On Wed, Nov 14, 2018 at 4:21 PM Joern Wolfgang Rennecke
<joern.renne...@riscy-ip.com> wrote:
>
>
> On 14/11/18 09:53, Richard Biener wrote:
> >> WIDEN_MULT_PLUS is special on our target in that it creates double-sized
> >> vectors.
> > Are there really double-size vectors or does the target simply produce
> > the output in two vectors?  Usually targets have WIDEN_MULT_PLUS_LOW/HIGH
> > or _EVEN/ODD split operations.  Or, like - what I now remember - for the
> > DOT_PROD_EXPR optab, the target already reduces element pairs of the
> > result vector (unspecified which ones) so the result vector is of the same
> > size as the inputs.
> The output of widening multiply and widening multiply-add is stored
> in two consecutive registers.  So, they can be used as separate
> vectors, but you can't choose the register numbers indepenndently.
> OTOH, you can treat them together as a double-sized vector, but
> without any extra alignment requirements over a single-sized vector.
> >
> > That is, if your target produces two vectors you may instead want to hide
> > that fact by claiming you support DOT_PROD_EXPR and expanding
> > it to the widen-mult-plus plus reducing (adding) the two result vectors to
> > get a single one.
>
> Doing a part of the reduction in the loop is a bit pointless.

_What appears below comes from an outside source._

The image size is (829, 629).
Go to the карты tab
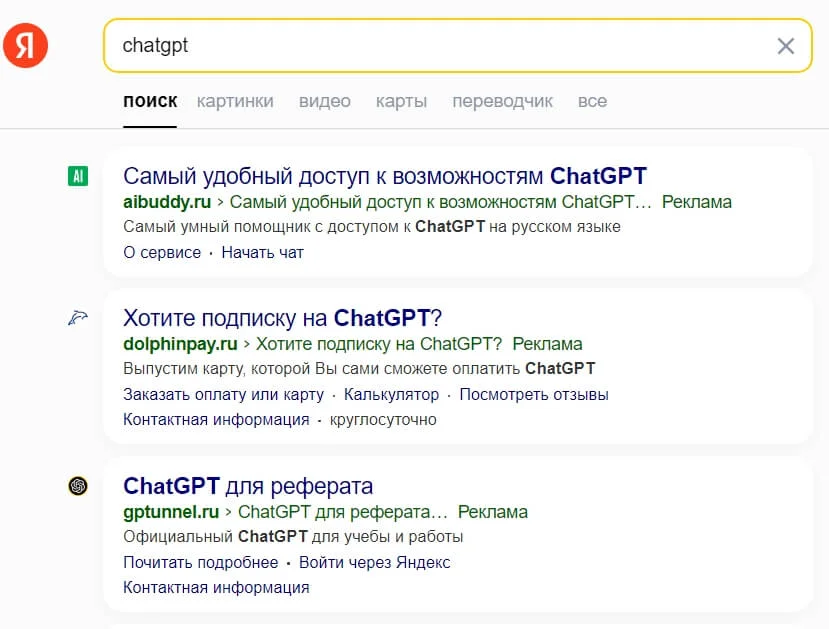point(401,101)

The advantage is you can work with lower vectorization factor and thus
less unrolling (smaller code).

> I have tried another approach, to advertize the WIDEN_MULT_PLUS
> and WIDEN_MULT operations as LO/HI part operations of the double
> vector size, and also add fake double-vector patterns for move, widening
> and add (they get expanded or splitted to single-vector patterns).
> That seems to work for the dot product, it's like the code is unrolled by
> a factor of two.

Yeah, that would work as well.  As said, the vectorizer cannot really
handle the doubled vector size (means: you sooner or later will run into
issues).

>  There are a few drawbacks though:
> - the tree optimizer creates separate WIDEN_MULT and PLUS expressions,
> and it is left to the combiner to clean that up.  That combination and
> register allocation
> might be a bit fragile.
> - if the input isn't known to be aligned to the doubled vector size, a
> run-time
> check is inserted to use an unvectorized loop if there is no excess
> alignment.
> - auto-increment for the loads is lost.  I can probably fix this by
> keeping double-sized
> loads around for longer or with some special-purpose pass, but both
> might have
> some other drawbacks.  But there's actually a configuration option for
> an instruction
> to load multiple vector registers with register-indirect or
> auto-increment, so there is
> some merit to have a pattern for it.
> - the code size is larger.
> - vectorization will fail if any other code is mixed in for which no
> double-vector patterns are provided.
> - this approach uses SUBREGs in ways that are not safe according to the
> documentation.
> But then, other ports like i386 and aarch64-little endian do that too.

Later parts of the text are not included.